Le projet a consisté à utiliser des lampes usagées, en l’occurrence des tubes fluorescents provenant de diverses origines : industries, magasins, garages, résidences particulières, bâtiments publics, éclairages publics, etc … récupérés dans un centre de collecte de recyclage.
Produits en fin de vie, ayant achevés leur ‘mission’ avant d’être démantelés, transformés et recyclés, afin d’être réinjectés dans la fabrication d’autres produits … ces tubes fluorescents ont été introduits ( ou réintroduits pour certains ) dans l’espace public en tant que reliques chargés, non plus d’influx électriques, mais de la ‘mémoire’ de leurs lieux et de leurs emplois d’origine pour être réunis en un même lieu et engendrer une proposition poétique inattendue.
La maison-abri créée était donc constituée de plusieurs mémoires mises côte à côte, en commun, pour former une œuvre indépendante, une sorte de nature morte contemporaine par soustraction et par addition.
rendez-nous la lumière pourra être interprétée elle-même comme un symbole d’une communauté, de façon plus large de la ‘maison-mère’, la ‘maison-terre’.

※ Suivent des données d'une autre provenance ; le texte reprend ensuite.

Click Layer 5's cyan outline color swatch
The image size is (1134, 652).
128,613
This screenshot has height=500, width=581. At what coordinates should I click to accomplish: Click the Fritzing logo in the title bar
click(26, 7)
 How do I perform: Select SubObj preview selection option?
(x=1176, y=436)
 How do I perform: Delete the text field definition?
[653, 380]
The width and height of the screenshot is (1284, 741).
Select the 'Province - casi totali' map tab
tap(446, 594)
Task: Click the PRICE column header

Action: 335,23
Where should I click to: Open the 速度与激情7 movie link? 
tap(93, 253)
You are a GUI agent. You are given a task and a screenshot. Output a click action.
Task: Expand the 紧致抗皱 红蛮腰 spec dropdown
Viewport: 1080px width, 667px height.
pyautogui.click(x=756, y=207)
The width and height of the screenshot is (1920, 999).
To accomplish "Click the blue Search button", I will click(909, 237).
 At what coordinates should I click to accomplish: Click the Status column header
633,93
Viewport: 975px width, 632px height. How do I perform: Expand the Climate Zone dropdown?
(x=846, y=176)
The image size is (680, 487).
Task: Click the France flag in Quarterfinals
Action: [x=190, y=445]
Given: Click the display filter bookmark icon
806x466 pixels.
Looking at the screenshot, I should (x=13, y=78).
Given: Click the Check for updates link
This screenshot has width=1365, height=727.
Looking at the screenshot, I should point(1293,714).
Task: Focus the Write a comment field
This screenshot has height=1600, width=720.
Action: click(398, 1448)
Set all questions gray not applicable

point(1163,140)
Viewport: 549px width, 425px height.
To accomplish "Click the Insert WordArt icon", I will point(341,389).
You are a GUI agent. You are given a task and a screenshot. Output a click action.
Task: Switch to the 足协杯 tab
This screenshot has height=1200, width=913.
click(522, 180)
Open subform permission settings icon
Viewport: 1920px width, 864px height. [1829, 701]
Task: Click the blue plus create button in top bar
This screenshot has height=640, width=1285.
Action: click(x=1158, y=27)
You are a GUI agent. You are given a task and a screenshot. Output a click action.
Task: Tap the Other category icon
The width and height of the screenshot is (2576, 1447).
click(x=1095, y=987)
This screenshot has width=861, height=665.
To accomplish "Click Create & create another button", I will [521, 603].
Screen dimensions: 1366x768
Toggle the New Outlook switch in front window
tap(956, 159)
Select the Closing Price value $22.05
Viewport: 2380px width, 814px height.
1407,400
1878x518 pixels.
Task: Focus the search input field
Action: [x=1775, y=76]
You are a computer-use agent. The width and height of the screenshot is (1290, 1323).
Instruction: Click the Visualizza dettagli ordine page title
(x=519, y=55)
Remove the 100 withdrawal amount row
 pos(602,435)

‘Oeuvre préservative ‘ comme il me plaît souvent de l’employer pour jouer sur les mots, elle était intrinsèquement porteuse de la question de l’écologie, d’autant qu’elle était installée au milieu du bassin du jardin de la Reynerie à Toulouse, dont le niveau d’eau était réglée, à dessein, à la limite du débordement.
On pouvait aussi y déceler des réminiscences d’inconscient collectif comme celle de la cabane de l’enfance, terrain d’expérimentation, de jeux et premier espace intime, à l’abri des regards des ‘grands’, dans cette clairière du jardin, qui ne se laisse découvrir et ne se dévoile entièrement que quand on y pénètre.